元々好きだった車の写真を撮って、ボロフォの好奇心に火がついた。以来、ご乱心というか趣味全開というか、とにかく彼は車関連の写真集を立て続けに刊行する。ブガッティのヴィンテージカーを整備する技術者の手や、エンジンのパーツをひたすら撮った『VROOM! VROOM!』。そして、イギリス随一の職人たちが働くといわれるロールスロイスの工場を撮った『ROLLS-ROYCE MOTOR CARS』。今までとはまったく異なる感性で撮られたこれらの作品は、カーフォトグラフィの新しい地平といっても過言でない。
「ちびまる子」入り口に
そして、本棚は「ちびまる子ちゃん」に続く。こちらに置かれた『わたしの好きな歌』(④)は1992年に公開された映画にあわせ、描き下ろされたもの。じつはこのマンガのまる子ちゃんは、花輪くんの執事であるヒデじいの運転するロールスロイスに乗せてもらうのである。「君も人生で一度くらいロールスロイスを味わってみたまえ」という花輪くんの言葉の意味を、その後部座席の乗り心地に感動しながらかみしめるまる子。ボロフォの撮ったロールスロイス工場の職人たちと、日本の国民的マンガが接続した瞬間である。
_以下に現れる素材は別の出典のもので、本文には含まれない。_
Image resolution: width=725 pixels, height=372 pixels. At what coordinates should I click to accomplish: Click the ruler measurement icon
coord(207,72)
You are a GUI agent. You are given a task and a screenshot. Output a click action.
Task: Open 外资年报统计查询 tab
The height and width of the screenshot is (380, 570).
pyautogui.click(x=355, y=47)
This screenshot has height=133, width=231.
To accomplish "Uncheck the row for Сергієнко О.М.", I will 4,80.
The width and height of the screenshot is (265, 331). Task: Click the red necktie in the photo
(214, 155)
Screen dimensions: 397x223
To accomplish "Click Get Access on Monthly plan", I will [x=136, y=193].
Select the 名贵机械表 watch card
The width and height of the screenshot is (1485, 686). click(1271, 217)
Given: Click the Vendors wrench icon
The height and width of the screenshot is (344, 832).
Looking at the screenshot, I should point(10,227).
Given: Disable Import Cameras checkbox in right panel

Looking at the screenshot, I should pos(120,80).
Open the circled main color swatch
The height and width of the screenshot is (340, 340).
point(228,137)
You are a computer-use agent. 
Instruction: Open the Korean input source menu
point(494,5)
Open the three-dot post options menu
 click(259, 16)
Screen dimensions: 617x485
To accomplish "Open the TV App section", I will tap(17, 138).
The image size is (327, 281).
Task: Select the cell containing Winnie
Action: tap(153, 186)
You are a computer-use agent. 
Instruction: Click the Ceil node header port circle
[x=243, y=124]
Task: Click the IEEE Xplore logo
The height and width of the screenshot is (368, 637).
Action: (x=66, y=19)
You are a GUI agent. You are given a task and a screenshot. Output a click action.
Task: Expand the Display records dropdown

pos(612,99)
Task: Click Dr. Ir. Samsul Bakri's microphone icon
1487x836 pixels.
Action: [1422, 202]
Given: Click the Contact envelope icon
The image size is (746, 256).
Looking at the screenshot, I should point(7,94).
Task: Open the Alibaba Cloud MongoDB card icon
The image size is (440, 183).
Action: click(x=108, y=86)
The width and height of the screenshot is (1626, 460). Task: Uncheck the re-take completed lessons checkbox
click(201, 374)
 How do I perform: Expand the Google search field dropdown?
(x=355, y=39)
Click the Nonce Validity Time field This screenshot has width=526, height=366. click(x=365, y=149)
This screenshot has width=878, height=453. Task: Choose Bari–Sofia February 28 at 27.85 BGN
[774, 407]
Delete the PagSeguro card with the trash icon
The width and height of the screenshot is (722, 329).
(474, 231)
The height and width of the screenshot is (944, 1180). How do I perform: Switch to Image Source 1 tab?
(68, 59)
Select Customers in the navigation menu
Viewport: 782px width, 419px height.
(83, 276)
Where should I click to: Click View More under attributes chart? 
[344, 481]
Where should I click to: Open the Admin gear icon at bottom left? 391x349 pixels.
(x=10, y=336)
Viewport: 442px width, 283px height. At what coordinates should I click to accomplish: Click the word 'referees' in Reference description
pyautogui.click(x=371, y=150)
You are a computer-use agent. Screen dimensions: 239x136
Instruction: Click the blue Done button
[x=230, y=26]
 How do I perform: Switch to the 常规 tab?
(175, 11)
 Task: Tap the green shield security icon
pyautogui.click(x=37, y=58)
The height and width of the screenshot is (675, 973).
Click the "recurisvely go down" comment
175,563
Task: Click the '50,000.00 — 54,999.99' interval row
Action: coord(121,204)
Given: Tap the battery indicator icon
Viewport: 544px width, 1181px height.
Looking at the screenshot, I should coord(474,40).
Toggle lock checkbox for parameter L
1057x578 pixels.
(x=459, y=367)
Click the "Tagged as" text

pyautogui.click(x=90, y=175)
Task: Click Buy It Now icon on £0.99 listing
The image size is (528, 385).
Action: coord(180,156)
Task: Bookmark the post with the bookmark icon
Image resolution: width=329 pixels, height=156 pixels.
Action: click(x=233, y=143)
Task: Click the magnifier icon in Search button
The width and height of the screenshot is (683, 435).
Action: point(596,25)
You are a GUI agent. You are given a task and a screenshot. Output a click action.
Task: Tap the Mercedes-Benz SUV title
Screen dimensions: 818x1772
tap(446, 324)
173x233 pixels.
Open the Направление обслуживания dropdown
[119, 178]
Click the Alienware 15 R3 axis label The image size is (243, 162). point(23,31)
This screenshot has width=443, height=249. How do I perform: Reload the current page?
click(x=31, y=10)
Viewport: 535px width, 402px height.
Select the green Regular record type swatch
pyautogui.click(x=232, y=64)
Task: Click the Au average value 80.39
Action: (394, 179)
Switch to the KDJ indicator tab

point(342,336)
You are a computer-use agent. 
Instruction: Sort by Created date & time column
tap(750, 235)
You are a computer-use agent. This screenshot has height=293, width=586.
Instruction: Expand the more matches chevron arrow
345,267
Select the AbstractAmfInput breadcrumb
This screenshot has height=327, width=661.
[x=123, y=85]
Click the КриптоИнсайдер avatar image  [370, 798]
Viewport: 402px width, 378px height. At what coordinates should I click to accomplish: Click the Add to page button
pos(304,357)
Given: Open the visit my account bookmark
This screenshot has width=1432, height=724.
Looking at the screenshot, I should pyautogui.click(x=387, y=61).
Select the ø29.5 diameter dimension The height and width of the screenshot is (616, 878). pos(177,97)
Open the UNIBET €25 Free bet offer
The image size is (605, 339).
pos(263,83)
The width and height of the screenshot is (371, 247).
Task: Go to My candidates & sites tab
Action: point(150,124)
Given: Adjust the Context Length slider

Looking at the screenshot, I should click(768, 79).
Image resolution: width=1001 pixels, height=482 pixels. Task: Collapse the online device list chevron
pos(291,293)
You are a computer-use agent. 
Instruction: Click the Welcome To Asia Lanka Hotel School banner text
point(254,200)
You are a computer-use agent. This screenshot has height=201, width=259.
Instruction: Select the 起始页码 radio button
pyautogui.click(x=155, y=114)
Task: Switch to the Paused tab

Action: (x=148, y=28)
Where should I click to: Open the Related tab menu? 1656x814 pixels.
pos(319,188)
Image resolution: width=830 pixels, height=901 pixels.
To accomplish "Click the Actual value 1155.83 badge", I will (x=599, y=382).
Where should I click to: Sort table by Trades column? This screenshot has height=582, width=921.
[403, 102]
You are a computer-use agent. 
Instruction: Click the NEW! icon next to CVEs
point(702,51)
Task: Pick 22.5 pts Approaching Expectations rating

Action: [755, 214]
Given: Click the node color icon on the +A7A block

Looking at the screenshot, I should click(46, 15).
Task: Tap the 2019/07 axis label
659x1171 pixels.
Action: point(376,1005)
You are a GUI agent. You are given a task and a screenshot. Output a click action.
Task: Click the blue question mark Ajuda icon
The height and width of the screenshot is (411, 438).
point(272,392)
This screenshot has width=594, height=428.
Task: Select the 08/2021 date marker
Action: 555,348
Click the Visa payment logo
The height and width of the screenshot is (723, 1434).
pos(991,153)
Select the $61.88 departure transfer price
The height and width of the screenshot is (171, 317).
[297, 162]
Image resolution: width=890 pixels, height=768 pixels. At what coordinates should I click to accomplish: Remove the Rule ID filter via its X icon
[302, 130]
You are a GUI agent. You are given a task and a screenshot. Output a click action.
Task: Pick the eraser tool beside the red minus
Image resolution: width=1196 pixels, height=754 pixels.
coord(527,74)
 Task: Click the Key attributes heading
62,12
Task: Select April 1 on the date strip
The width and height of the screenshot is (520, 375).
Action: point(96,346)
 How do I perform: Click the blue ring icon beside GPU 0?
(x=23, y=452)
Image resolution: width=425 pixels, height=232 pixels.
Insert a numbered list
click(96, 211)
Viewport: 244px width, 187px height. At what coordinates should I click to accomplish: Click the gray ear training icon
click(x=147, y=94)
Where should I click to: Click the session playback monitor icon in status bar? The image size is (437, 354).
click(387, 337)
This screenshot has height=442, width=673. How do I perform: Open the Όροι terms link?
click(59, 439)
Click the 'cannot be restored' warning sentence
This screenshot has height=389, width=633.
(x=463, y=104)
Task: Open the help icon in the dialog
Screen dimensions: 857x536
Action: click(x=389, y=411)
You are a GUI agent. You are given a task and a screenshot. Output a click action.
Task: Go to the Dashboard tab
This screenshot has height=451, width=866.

そんなこんなで「CARS&BOOKS」には車の本も、一見それとはわからぬ
隠れ車本も並んでいる。全国のカーマニアの方にはもちろん嬉しい本棚に仕立てたが、一方で「車なんて興味もないし」という方にもきっと愉しんでいただけるはずだ。まず、『ちびまる子ちゃん』の入口からで、よいではないか。冒頭に挙げた、アニメの「化物語」や「fate zero」のファンが、こういう場所から車に興味をもってもらうのも大歓迎だと僕は思う。
思えば、検索型の世の中だから人は何にだって接続しうるようでいて、案外自身の興味の枠外には飛び出しにくくなっているんじゃないかと最近思えてきた。いろんなものに文句を言って×印をつけて閉じていくのは楽なのだが、好奇心は本来、放射状に広がっているからこそ愉快だと思う。自身の興味と車の結び目を提案するこの本棚をつくりながら、僕の好奇心はどこにまで接続しうるのかを考えた1月だった。
①コト・ボロフォ『VROOM!_VROOM!』(Steidl、65ドル、提供写真)
②コト・ボロフォ『ROLLS-ROYCE_MOTOR_CARS』(Steidl、16.75ドル、提供写真)
③コト・ボロフォ『La_Maison』(Steidl、473ドル、提供写真)
『ちびまる子ちゃん_わたしの好きな歌』(さくらももこ著/集英社、390円+税、提供写真)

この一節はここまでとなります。